Use tactical ad scheduling
Not every Google Ads campaign needs to run 24/7.
Ad scheduling can often help e-commerce businesses to reduce inefficient spend by focusing their budget on key hours.
Perhaps you’re only interested in advertising during your store opening hours, or maybe customers are more likely to engage at a certain time in the day.
Keep an eye on your Google reports to identify these trends, and adjust your scheduling accordingly to make your budget work harder.
Getting started with Google Ads
So, you’re now equipped with all the knowledge you need to manage your Google Ads budget effectively.
Let’s take a look at how you can get started with your first campaign.
1. Create an account on the Google Ads website. Select ‘Create Your First Campaign’.
2. Choose your desired campaign type. If you’re just getting started with Google Ads, let’s start with a simple paid search campaign by selecting ‘Search Network Only’.
3. Confirm your preferred location.

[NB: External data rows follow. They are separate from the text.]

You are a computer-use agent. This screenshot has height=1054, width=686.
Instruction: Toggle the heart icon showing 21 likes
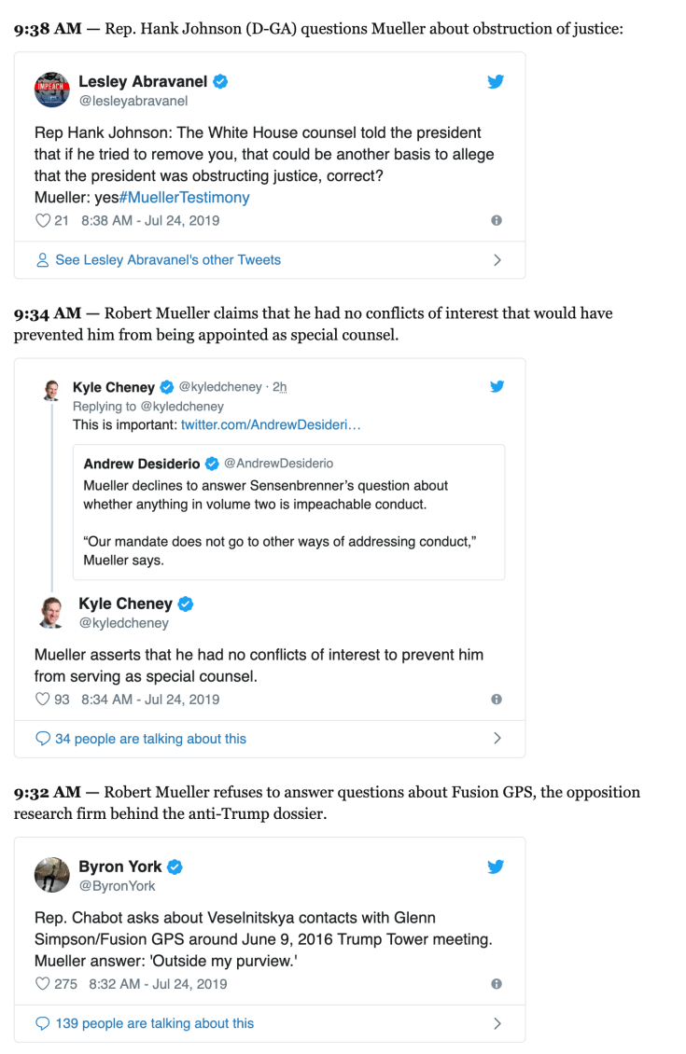tap(43, 220)
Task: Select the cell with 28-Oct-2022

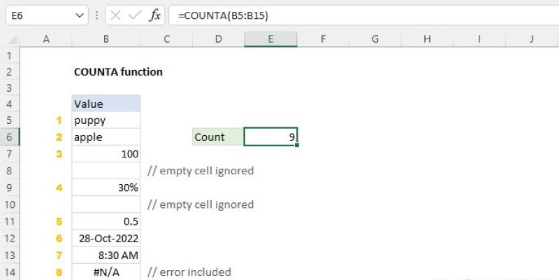Action: click(x=106, y=239)
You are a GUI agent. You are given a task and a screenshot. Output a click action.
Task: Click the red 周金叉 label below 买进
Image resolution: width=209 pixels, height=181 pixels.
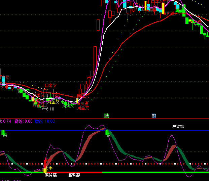pyautogui.click(x=83, y=108)
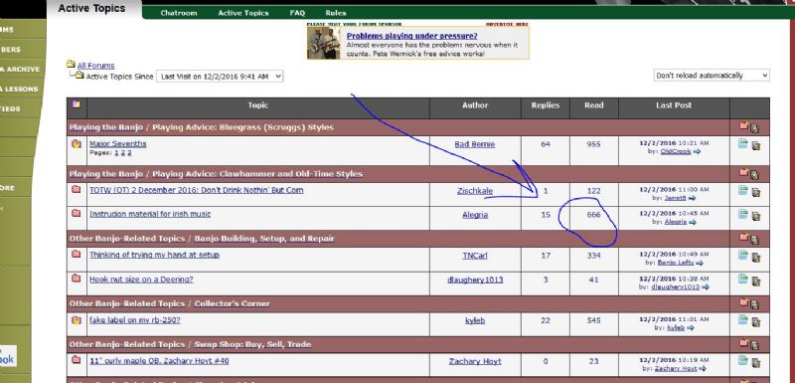Click the folder icon beside Major Sevenths topic

click(x=77, y=144)
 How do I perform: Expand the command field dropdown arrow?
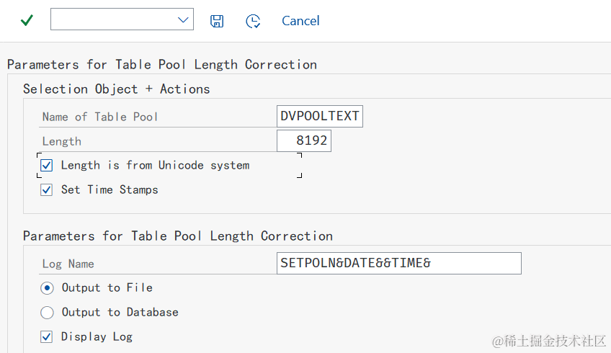coord(183,20)
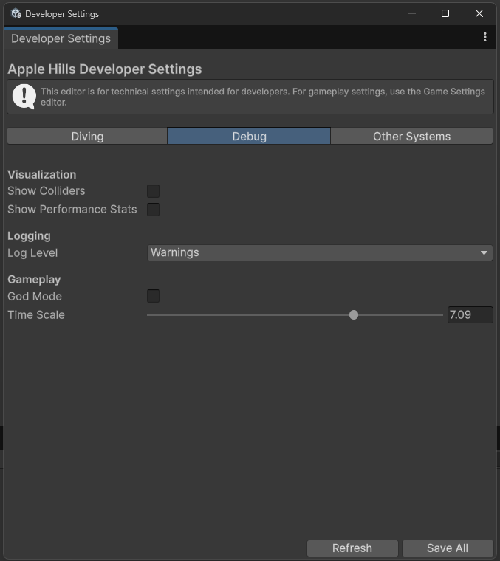The image size is (500, 561).
Task: Click the Log Level dropdown arrow
Action: (484, 252)
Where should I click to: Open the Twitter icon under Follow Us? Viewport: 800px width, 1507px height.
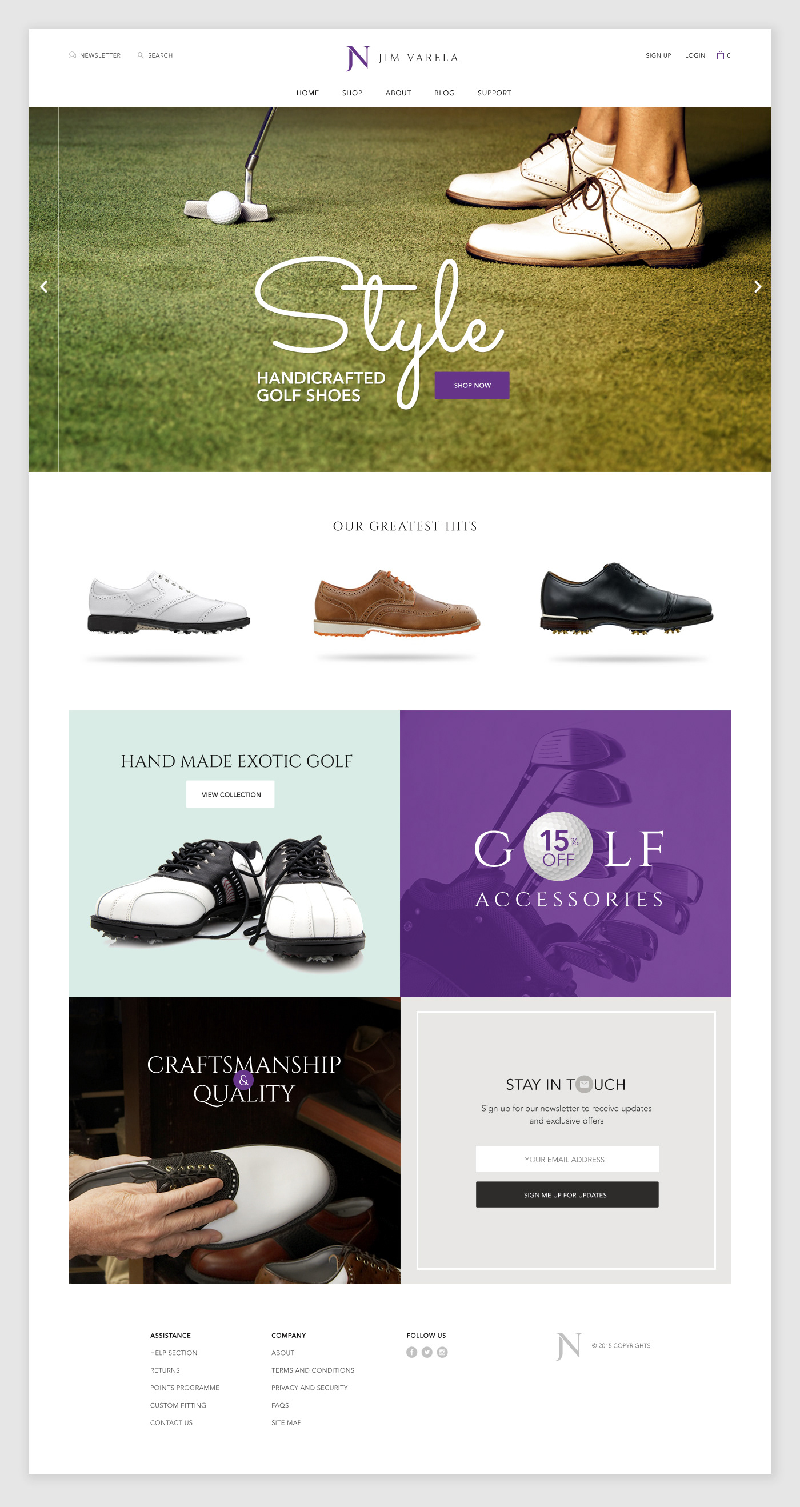click(x=427, y=1352)
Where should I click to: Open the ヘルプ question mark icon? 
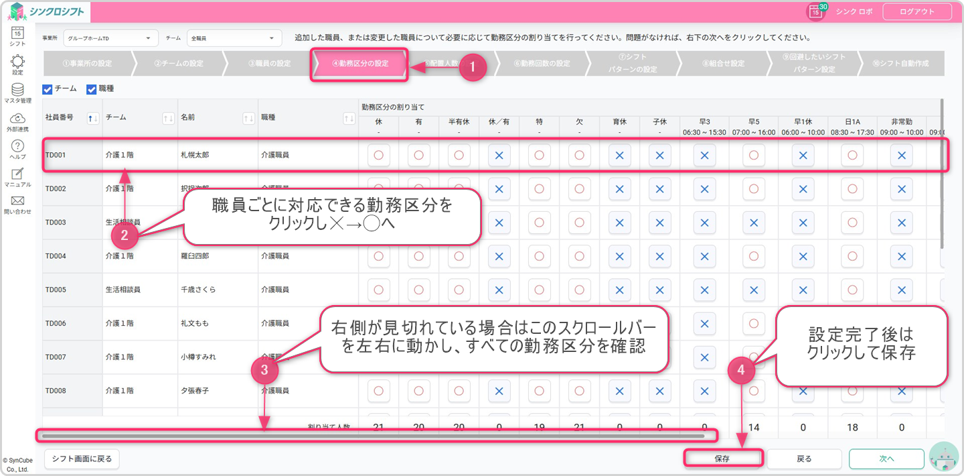[18, 148]
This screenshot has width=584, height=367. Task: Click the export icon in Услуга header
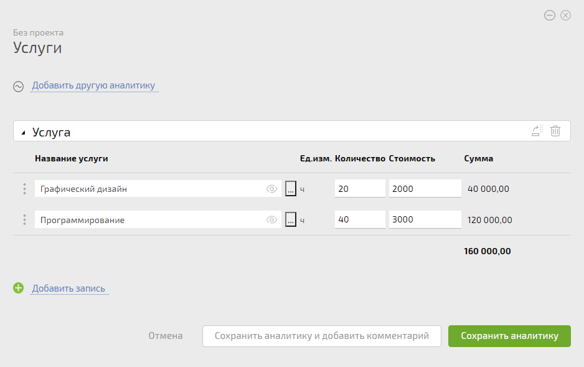click(537, 131)
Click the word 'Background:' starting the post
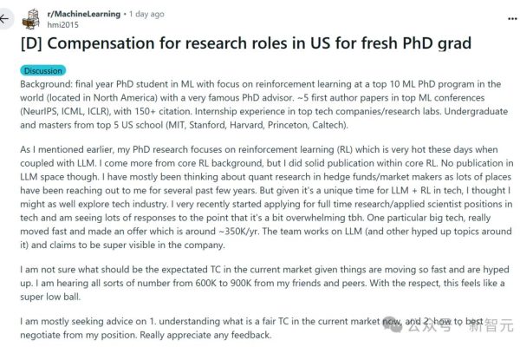The height and width of the screenshot is (347, 520). click(46, 84)
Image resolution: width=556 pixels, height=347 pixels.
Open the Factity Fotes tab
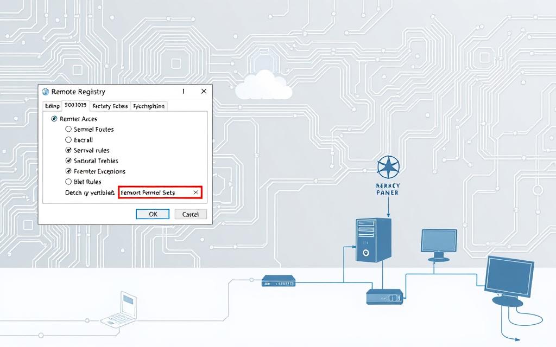click(x=110, y=106)
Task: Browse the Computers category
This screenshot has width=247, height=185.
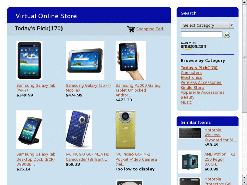Action: pyautogui.click(x=191, y=73)
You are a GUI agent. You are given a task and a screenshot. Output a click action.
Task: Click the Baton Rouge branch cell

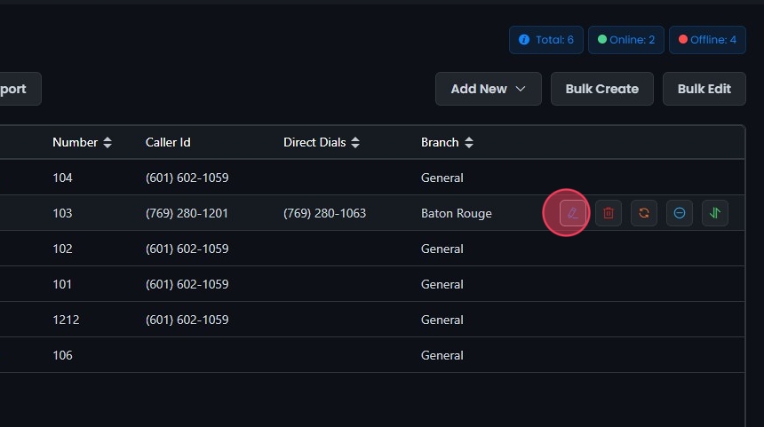(456, 213)
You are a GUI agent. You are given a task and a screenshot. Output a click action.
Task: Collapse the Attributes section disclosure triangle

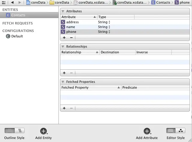click(63, 11)
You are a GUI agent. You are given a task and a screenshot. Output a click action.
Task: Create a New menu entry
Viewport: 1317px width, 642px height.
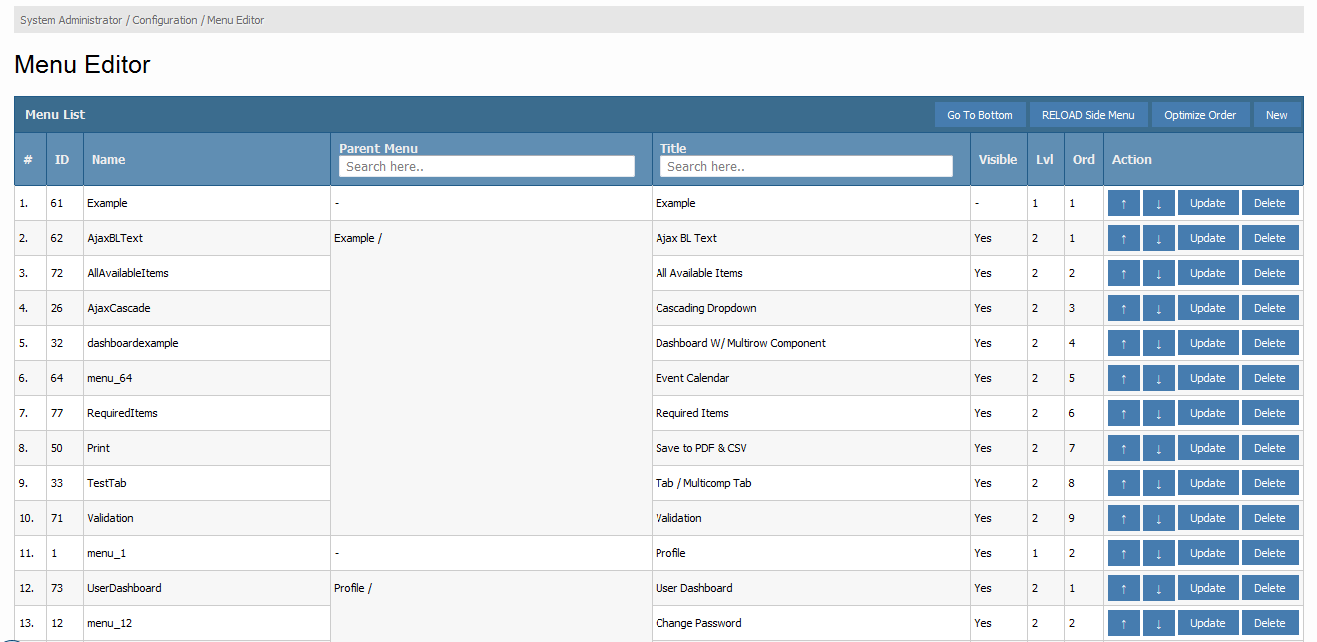1276,115
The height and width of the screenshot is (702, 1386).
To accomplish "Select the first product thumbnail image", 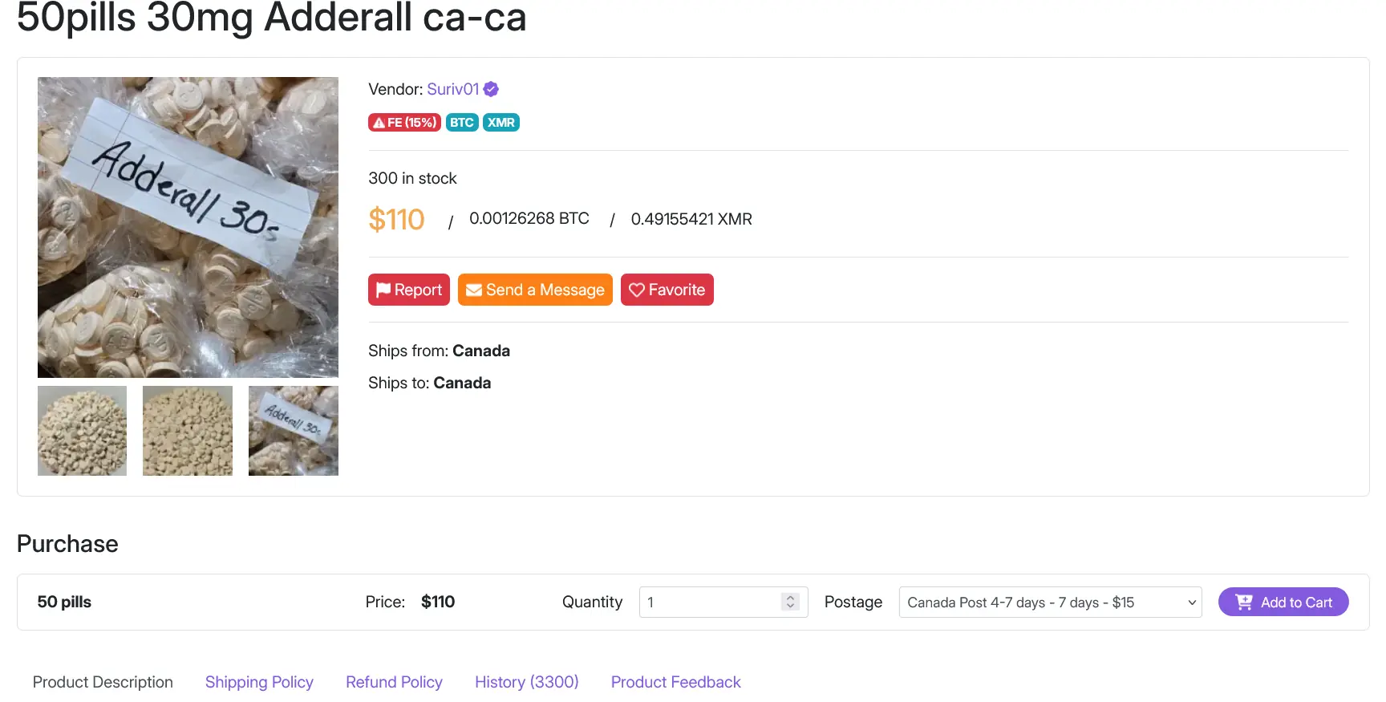I will (x=82, y=431).

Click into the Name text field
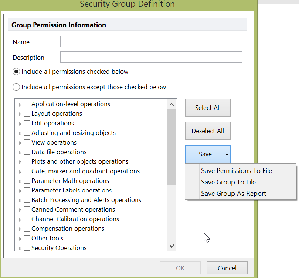pyautogui.click(x=151, y=42)
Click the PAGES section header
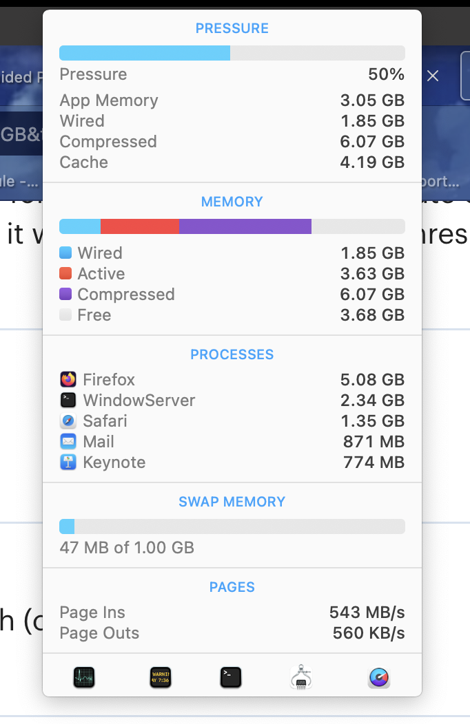This screenshot has width=470, height=724. click(232, 587)

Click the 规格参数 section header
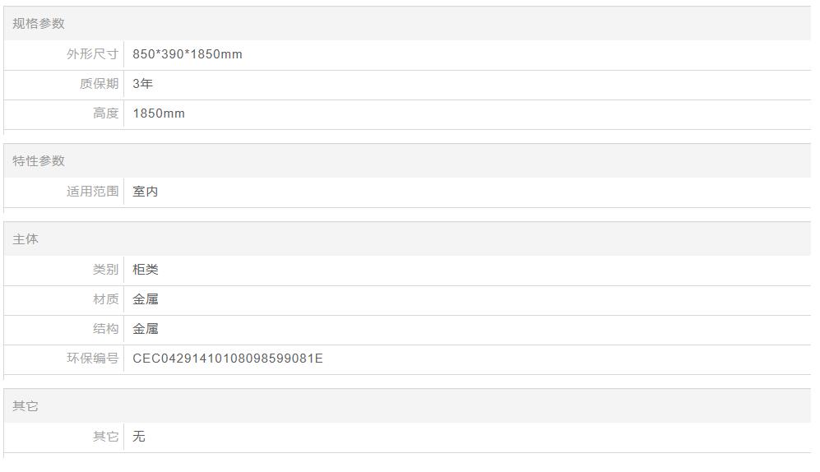(x=39, y=24)
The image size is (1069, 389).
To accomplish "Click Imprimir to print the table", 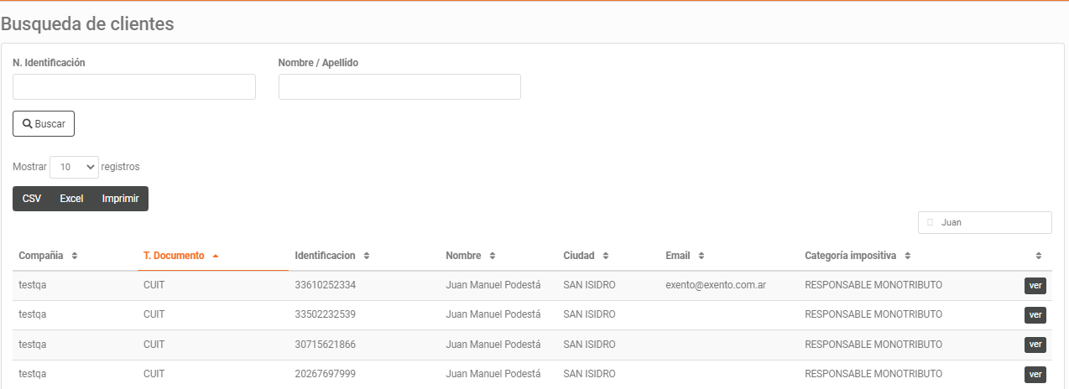I will [x=121, y=199].
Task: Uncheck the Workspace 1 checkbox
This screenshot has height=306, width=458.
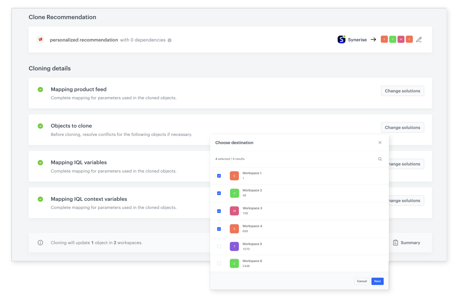Action: click(x=219, y=176)
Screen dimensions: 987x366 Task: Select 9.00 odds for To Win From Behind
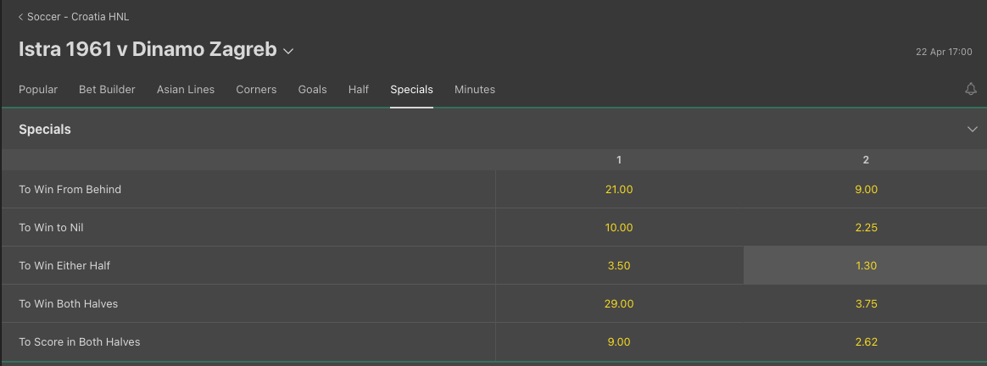[866, 189]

You can select an entire country if you’re looking for national scale, or deliver ads to a specific location if you’re a local business.
4. Confirm your budget and payment options. Starting with a relatively low, affordable daily budget is a sensible idea if you’re new to the platform. You can always ramp up spending once you’ve gathered some learnings!
5. Set up ad groups and choose your keywords. If you need some assistance, you can utilise the Google Keyword Planner or another online keyword research tool.
6. Create your Google ad copy. Keep it short and sweet by focusing on your most compelling product points and adding a crystal clear CTA.
Once you’ve completed the above steps, you’ll be ready to get started.
The price of your Google Ads campaigns will naturally fluctuate over time – but that doesn’t mean you can’t effectively manage your budget and reduce your costs.
Stick to a regular reporting schedule, stay aware of the factors that can impact your costs, and make consistent optimisations. If you can follow these steps, you’ll be running highly efficient Google campaigns before you know it.